Exact solution of a 2D interacting fermion model

TL;DR

This paper presents an exact solution to a 2D interacting fermion model, demonstrating Luttinger-liquid behavior with algebraic decay of correlations, using bosonization and renormalization techniques.

Contribution

It provides an exact analytical solution to a 2D interacting fermion model, linking it to lattice fermions and analyzing correlation functions with renormalization.

Findings

Correlation functions decay algebraically with non-trivial exponents

Model exhibits Luttinger-liquid behavior in 2D

Renormalization removes cutoffs, revealing physical properties

Abstract

We study an exactly solvable quantum field theory (QFT) model describing interacting fermions in 2+1 dimensions. This model is motivated by physical arguments suggesting that it provides an effective description of spinless fermions on a square lattice with local hopping and density-density interactions if, close to half filling, the system develops a partial energy gap.
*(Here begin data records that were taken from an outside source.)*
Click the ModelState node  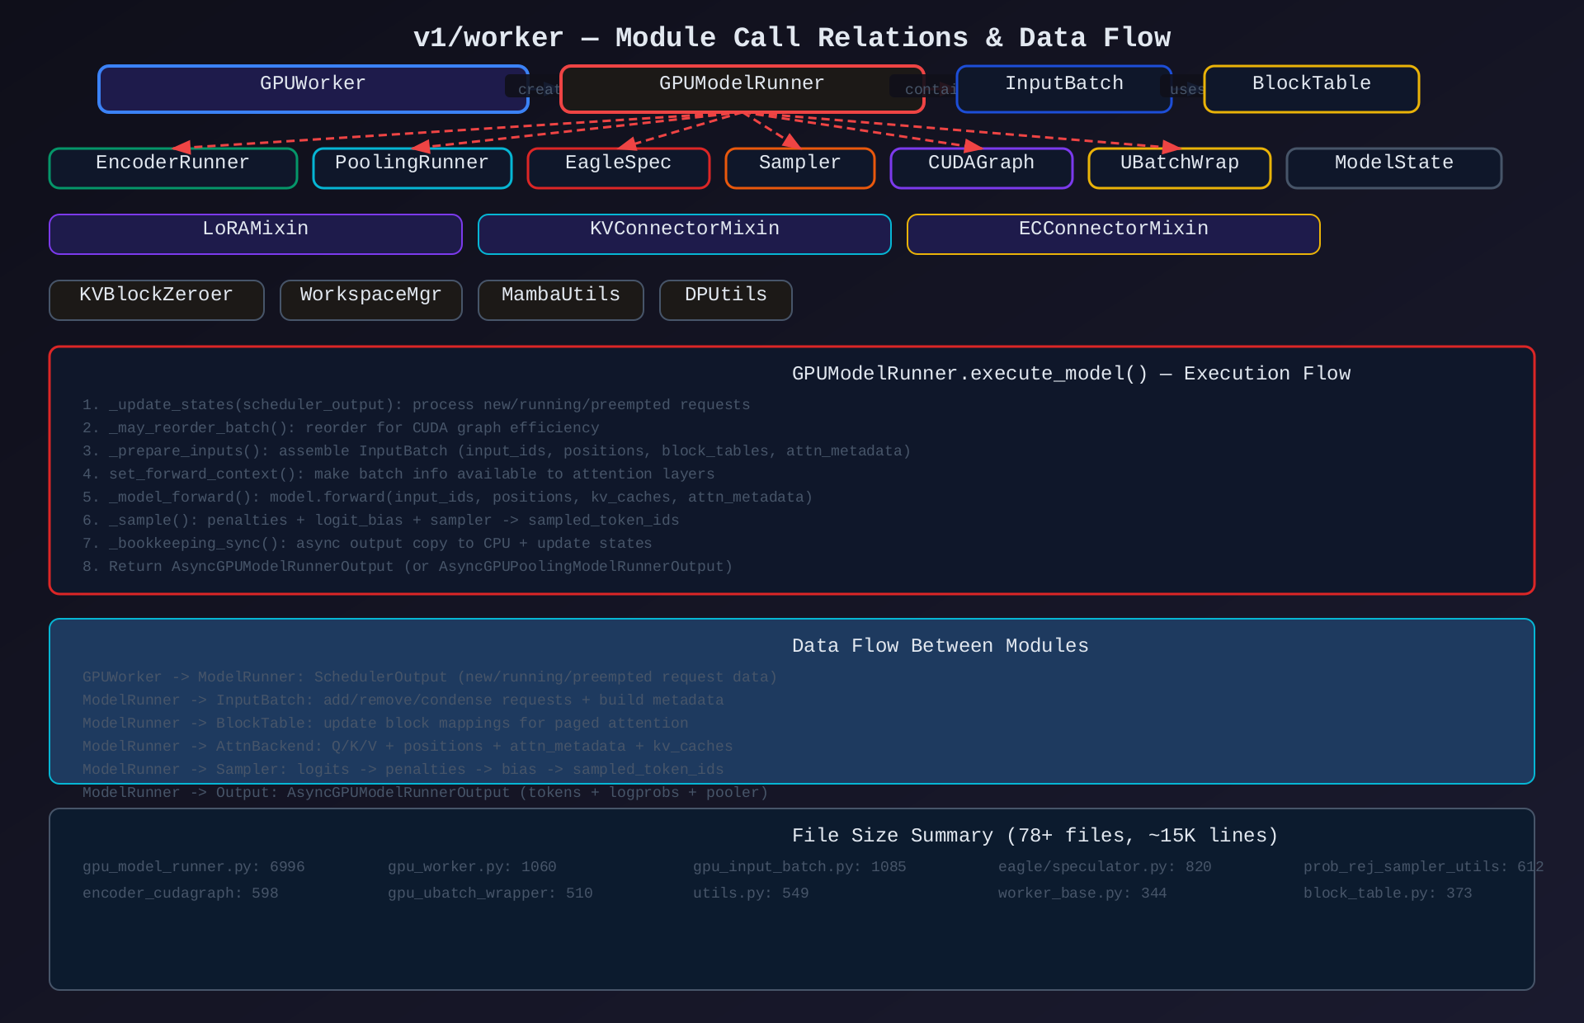1393,167
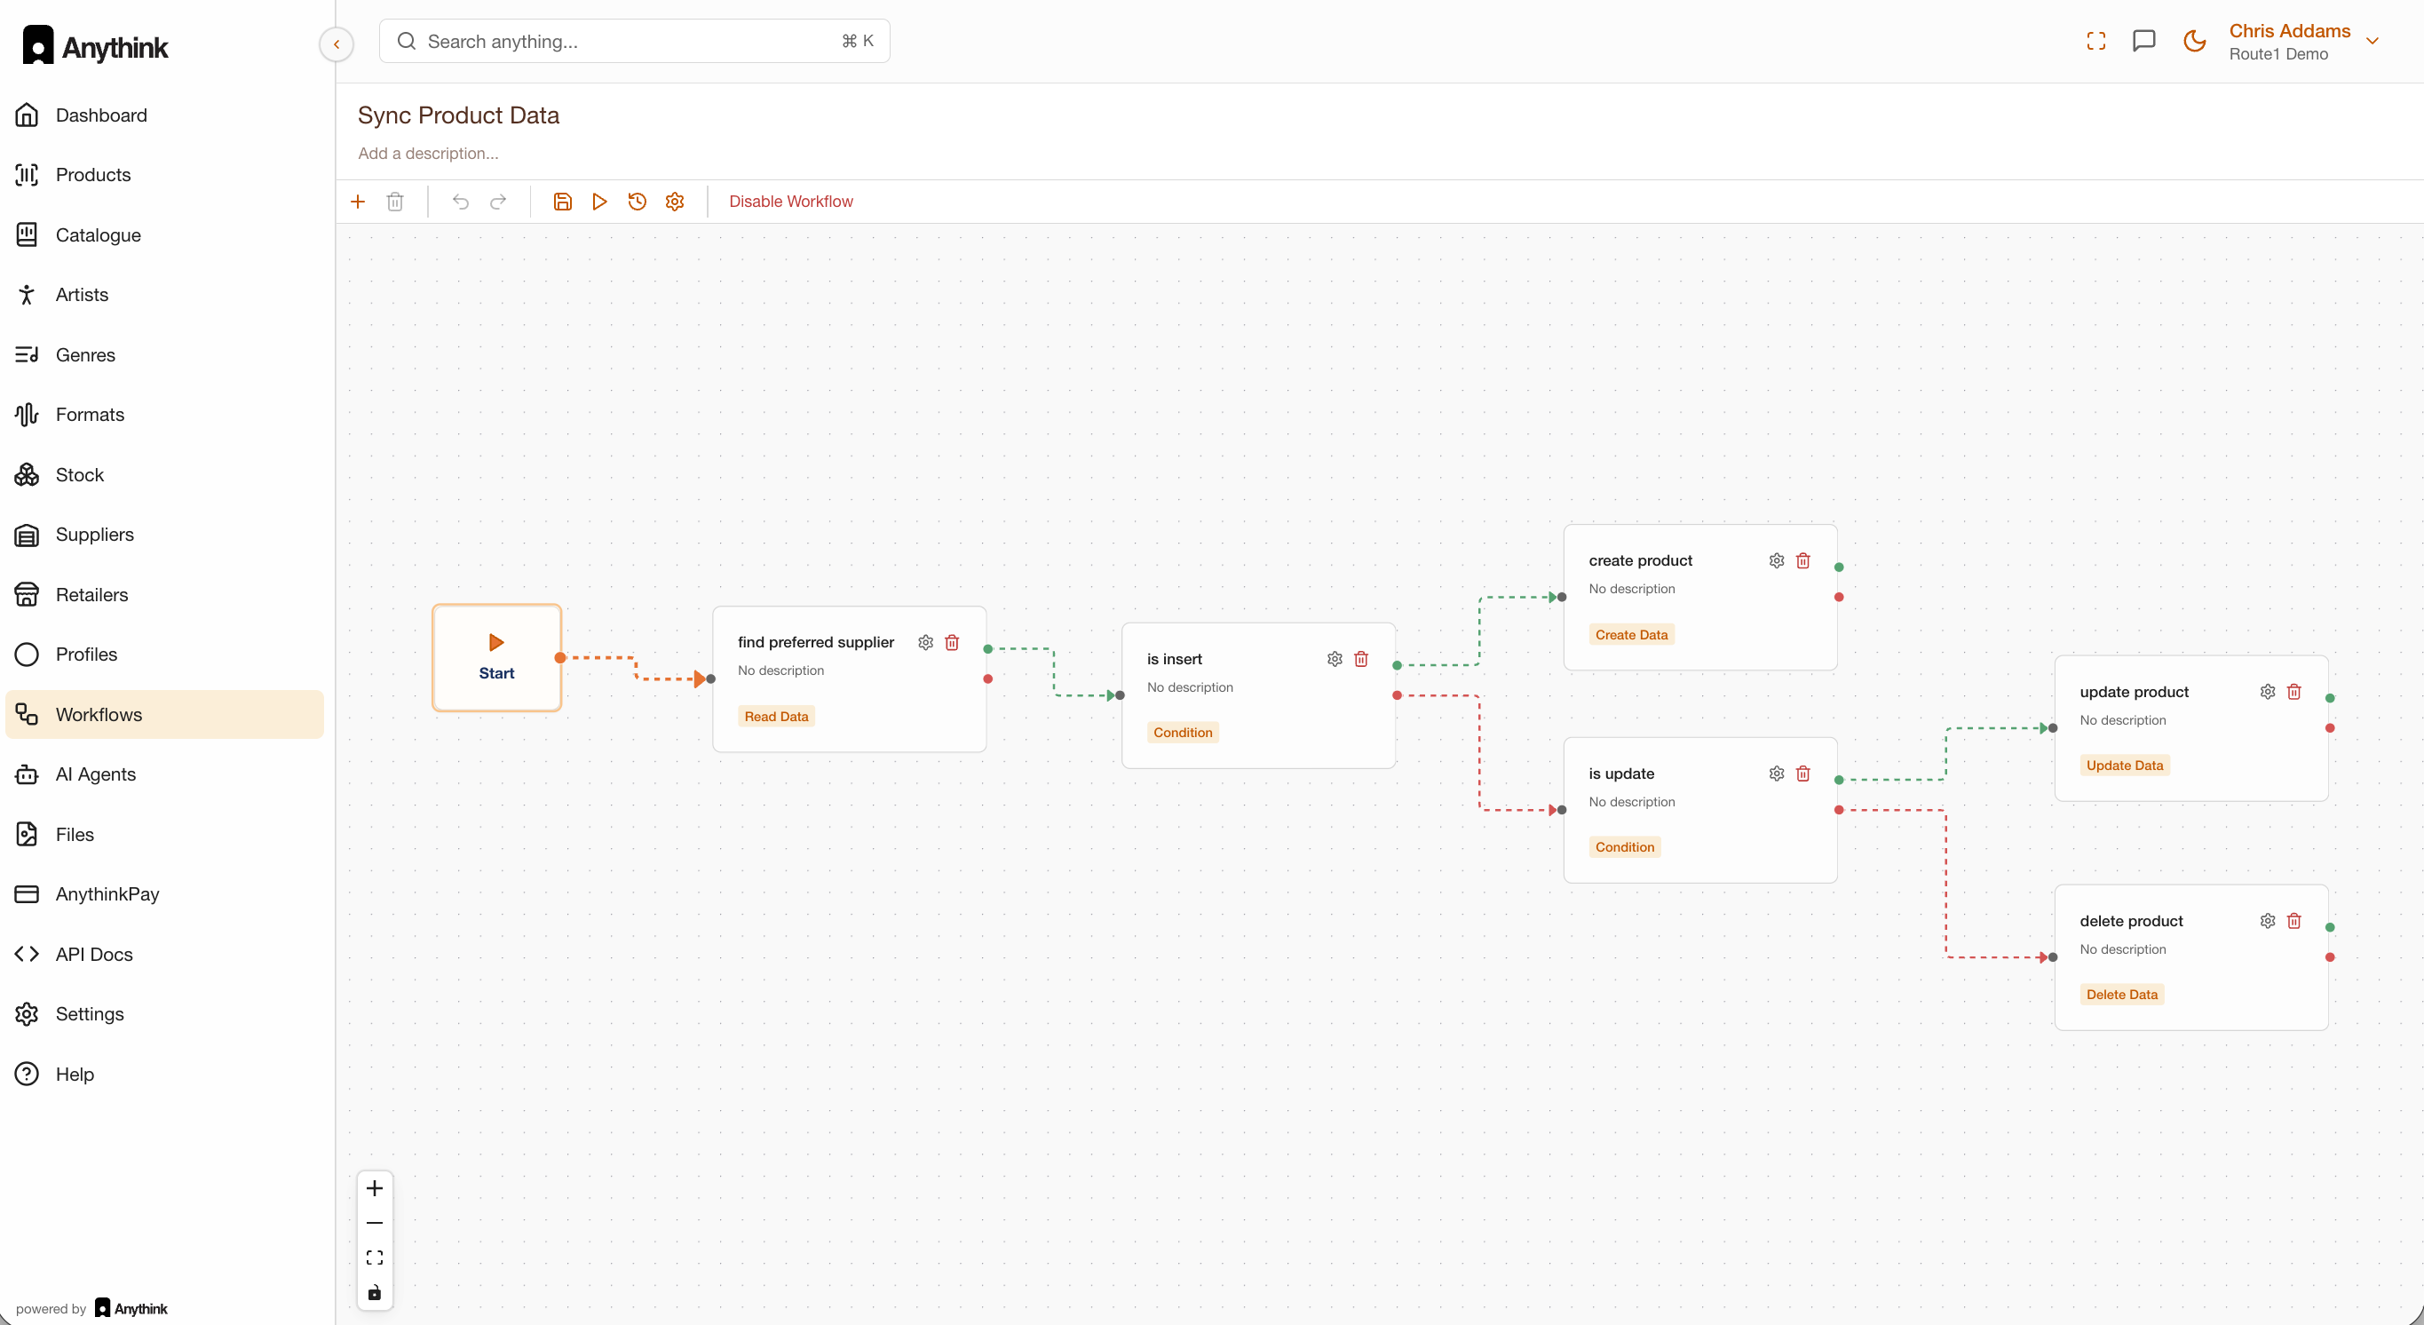Enter fullscreen mode via frame icon
This screenshot has width=2424, height=1325.
coord(2096,41)
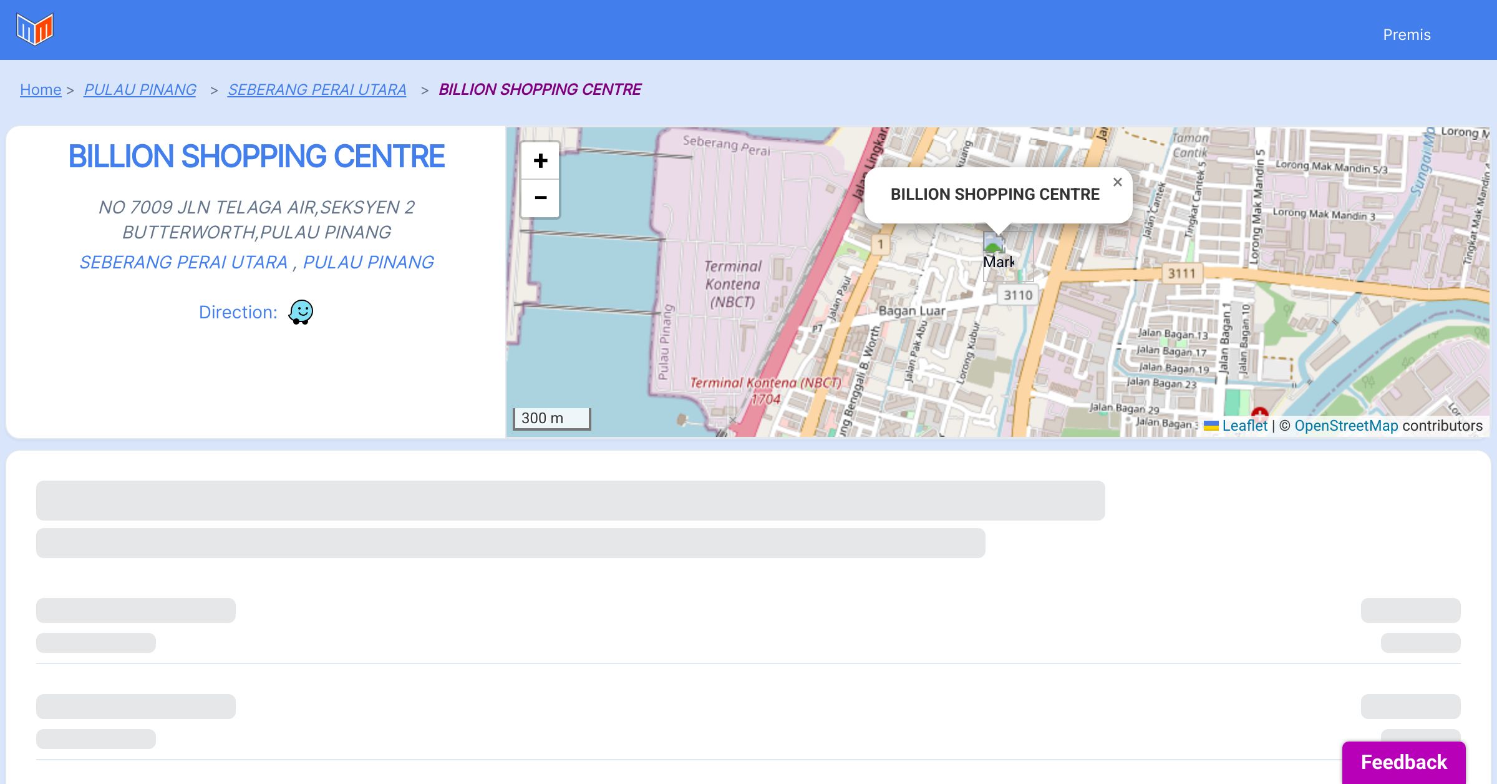Zoom in on the map
This screenshot has height=784, width=1497.
pos(540,161)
The necessary regularization of the QFT model is based on this proposed relation to lattice fermions. We use bosonization methods to diagonalize the Hamiltonian and to compute all correlation functions. We also discuss how, after appropriate multiplicative renormalizations, all short- and long distance cutoffs can be removed. In particular, we prove that the renormalized two-point functions have algebraic decay with non-trivial exponents depending on the interaction strengths, which is a hallmark of Luttinger-liquid behavior.